EXERCISE
Which lines of the data below contain the string "height"? List each one in full.

[Item-finding records]
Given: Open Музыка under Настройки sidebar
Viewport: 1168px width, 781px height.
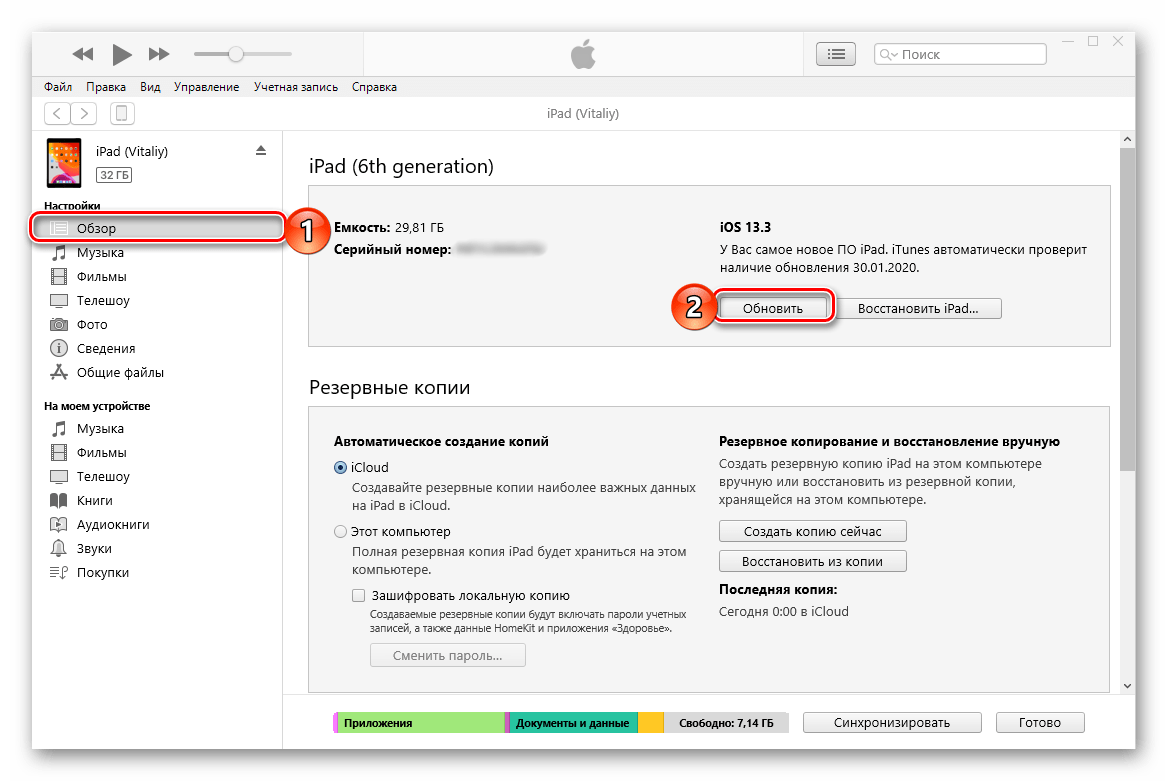Looking at the screenshot, I should coord(100,253).
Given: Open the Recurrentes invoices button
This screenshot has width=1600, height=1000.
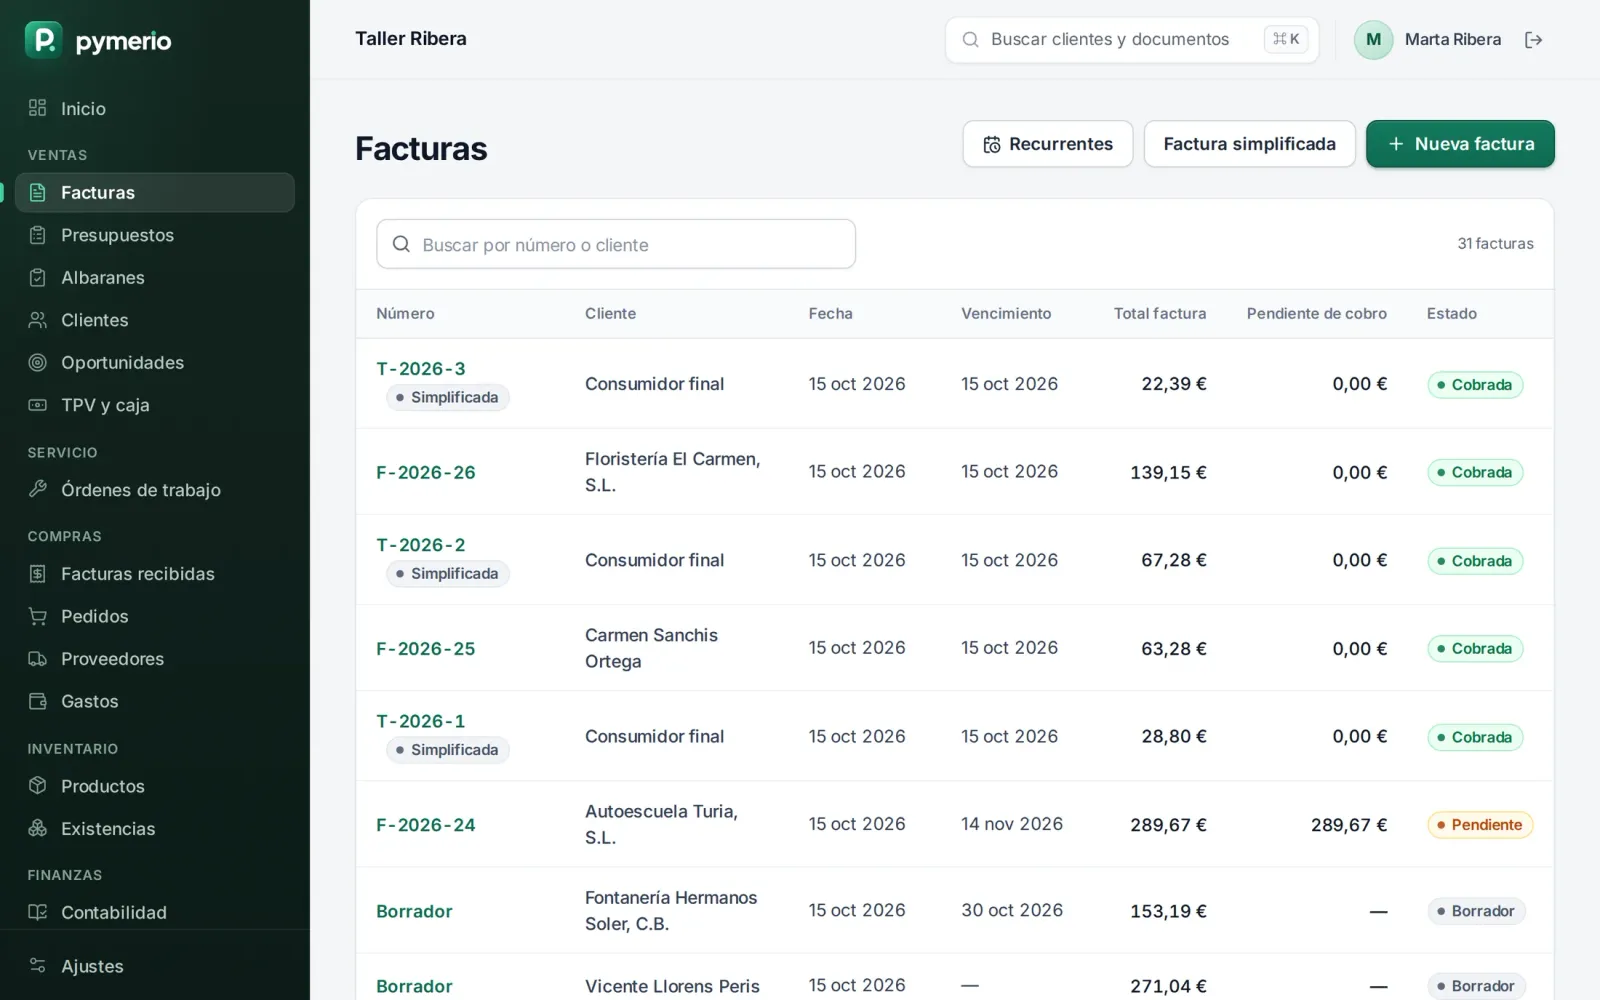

ANSWER TO THE EXERCISE
Viewport: 1168px width, 781px height.
This screenshot has width=1600, height=1000.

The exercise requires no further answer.